> _EXERCISE OBJECTIVE_: Copy every line of the items below word for word, omitting the pictures.

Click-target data
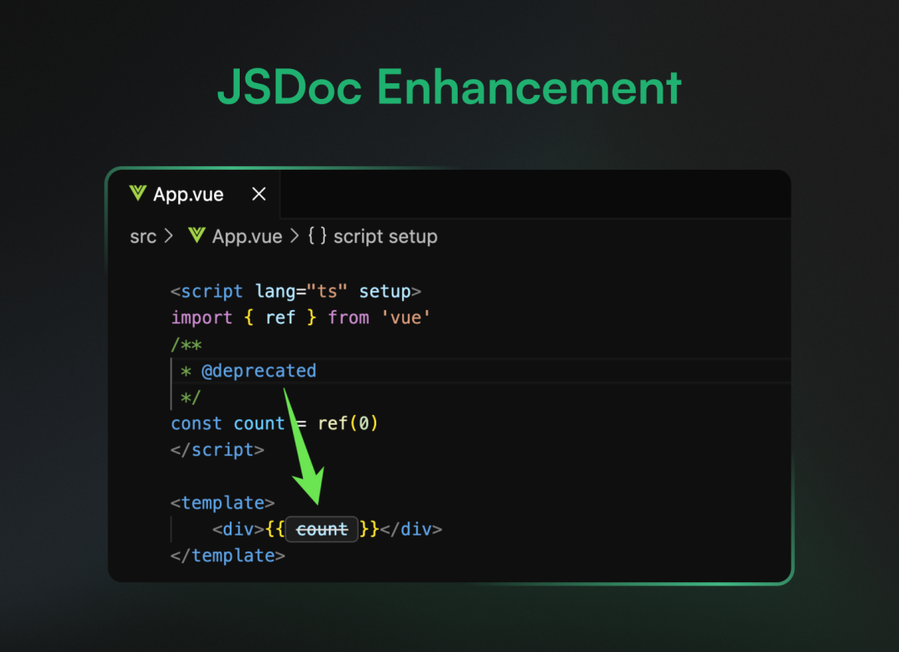Click the Vue logo on the App.vue tab
The width and height of the screenshot is (899, 652).
click(139, 194)
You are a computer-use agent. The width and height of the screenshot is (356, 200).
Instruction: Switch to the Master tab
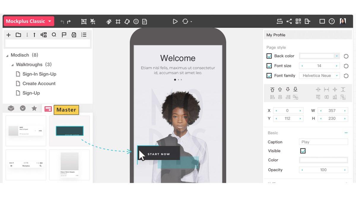pos(66,110)
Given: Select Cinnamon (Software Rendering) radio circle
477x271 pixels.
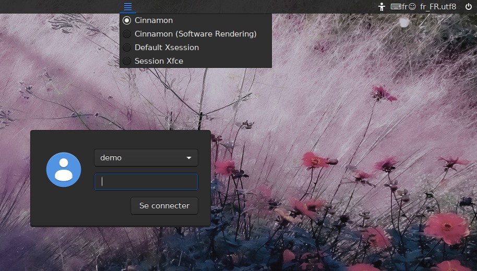Looking at the screenshot, I should pos(126,34).
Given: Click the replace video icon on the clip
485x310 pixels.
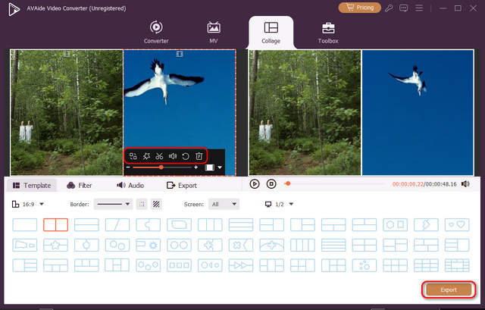Looking at the screenshot, I should (133, 156).
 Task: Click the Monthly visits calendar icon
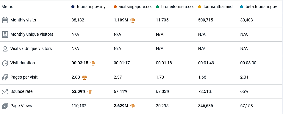tap(5, 20)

> _EXERCISE ANSWER_:
Click the Vue logo on the App.vue tab
The width and height of the screenshot is (899, 652).
click(139, 194)
You are a computer-use agent. The width and height of the screenshot is (356, 200).
Instruction: Switch to the Master tab
pos(66,110)
Given: Select Cinnamon (Software Rendering) radio circle
477x271 pixels.
Looking at the screenshot, I should pos(126,34).
Given: Click the replace video icon on the clip
485x310 pixels.
Looking at the screenshot, I should (133, 156).
 Task: Click the Monthly visits calendar icon
tap(5, 20)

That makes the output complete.